--- Assigned task ---
Every line of the records below that has the word "Viewport" should be copied.

────────────────────────────────────────

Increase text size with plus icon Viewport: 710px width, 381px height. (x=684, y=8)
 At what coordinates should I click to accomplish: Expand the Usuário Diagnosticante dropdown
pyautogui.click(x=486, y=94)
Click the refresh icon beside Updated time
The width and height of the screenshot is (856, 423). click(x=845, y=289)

────────────────────────────────────────

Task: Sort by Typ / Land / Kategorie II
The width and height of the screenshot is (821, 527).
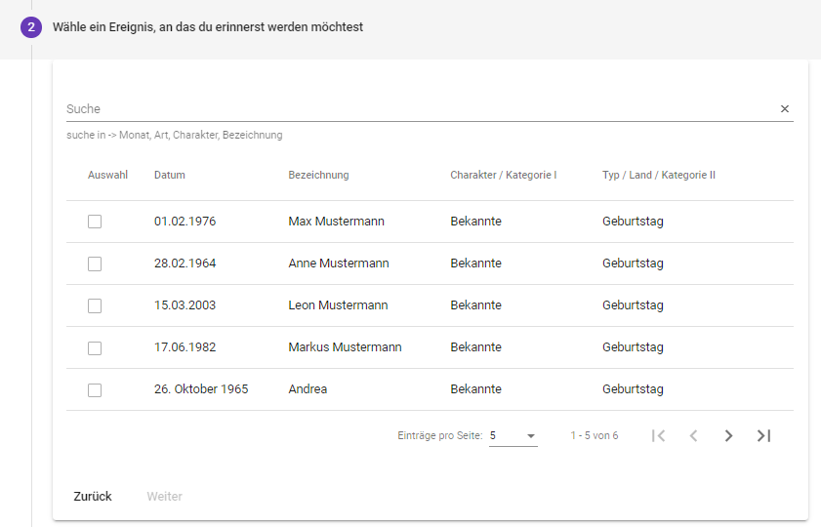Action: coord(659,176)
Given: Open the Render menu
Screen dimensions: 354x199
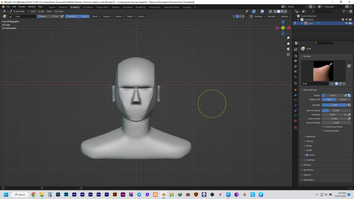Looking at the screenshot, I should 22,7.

────────────────────────────────────────

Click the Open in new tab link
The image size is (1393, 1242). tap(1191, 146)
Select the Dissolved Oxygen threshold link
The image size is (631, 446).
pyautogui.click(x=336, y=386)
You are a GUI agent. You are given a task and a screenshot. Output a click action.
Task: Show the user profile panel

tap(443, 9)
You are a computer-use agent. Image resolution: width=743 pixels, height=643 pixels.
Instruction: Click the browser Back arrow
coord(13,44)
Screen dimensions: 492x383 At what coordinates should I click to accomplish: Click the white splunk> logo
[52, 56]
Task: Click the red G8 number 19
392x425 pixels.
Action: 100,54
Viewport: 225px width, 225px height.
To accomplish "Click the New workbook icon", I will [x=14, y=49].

────────────────────────────────────────

--- Task output ---
Increase text size with plus icon Viewport: 710px width, 381px height. (x=684, y=8)
Viewport: 225px width, 225px height.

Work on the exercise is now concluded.